Why the FPGA is worth it
These three bugs could have been found after fabricating the chip too. That looks drastically different:
| Where the bug surfaces | Cost | Iteration time |
|---|---|---|
| Simulation | ~€0 | seconds |
| FPGA | ~€0 (board already owned) | minutes (reflash) |
| ASIC tape-out | $1300+ (MPW shuttle) | months |
This is what the F2.7 phase is about: no tape-out without FPGA validation. The flash QE bug was a few lines of RTL on an FPGA. The same bug on a fabricated chip is a dead die and a lost shuttle slot. The FPGA is where assumptions collapse for free.

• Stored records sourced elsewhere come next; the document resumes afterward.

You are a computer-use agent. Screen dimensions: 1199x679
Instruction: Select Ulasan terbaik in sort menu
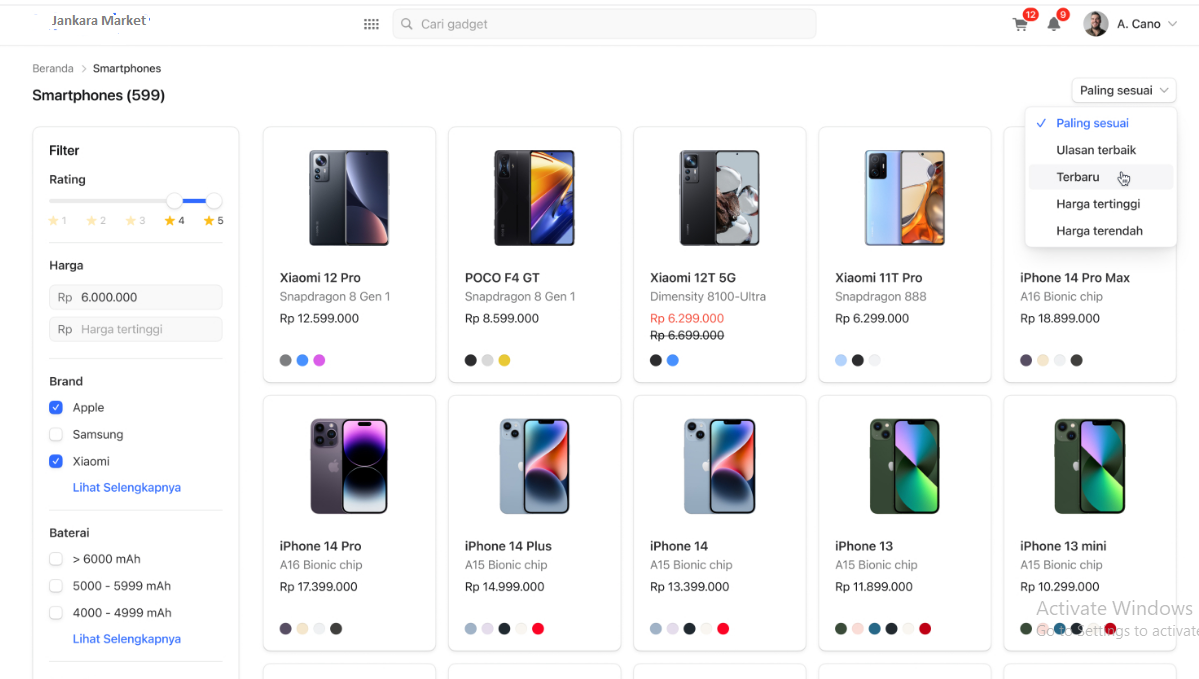[x=1096, y=149]
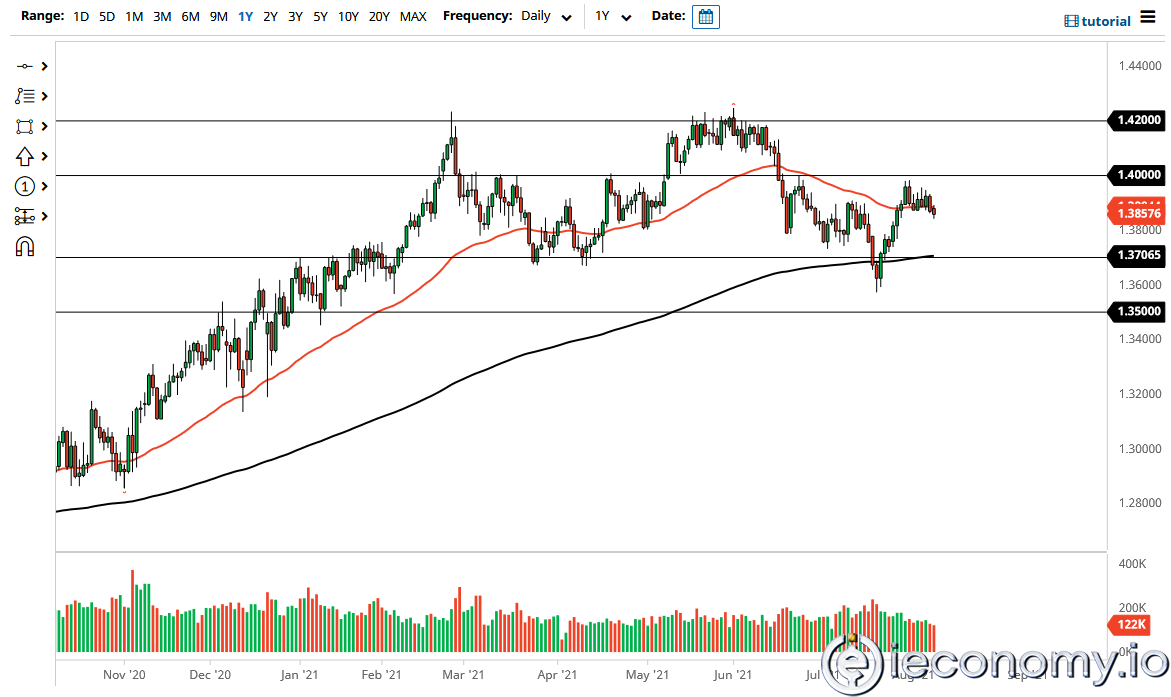Switch range to MAX
Viewport: 1171px width, 697px height.
[x=413, y=16]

One core, a bigger picture
This was a single Nano core on a single board. The CLI-CPU vision is orders of magnitude larger: many small, independent cores on one chip, wired together with hardware mailboxes — the "Cognitive Fabric." This run is the first tangible cornerstone of that vision: not a diagram, not a simulation, but working silicon.
The full toolchain works: C# → CIL-T0 → bitstream → flash → core → UART. That chain, which until now lived only in my head and in the tests, just closed on a physical device.
Open source
The RTL, the simulator, the linker, and the full test suite are publicly available. The bring-up runbook is in the repo too.
Simulation tells you that you might be right. Hardware tells you that you are. On May 23, 2026, the CLI-CPU crossed that line.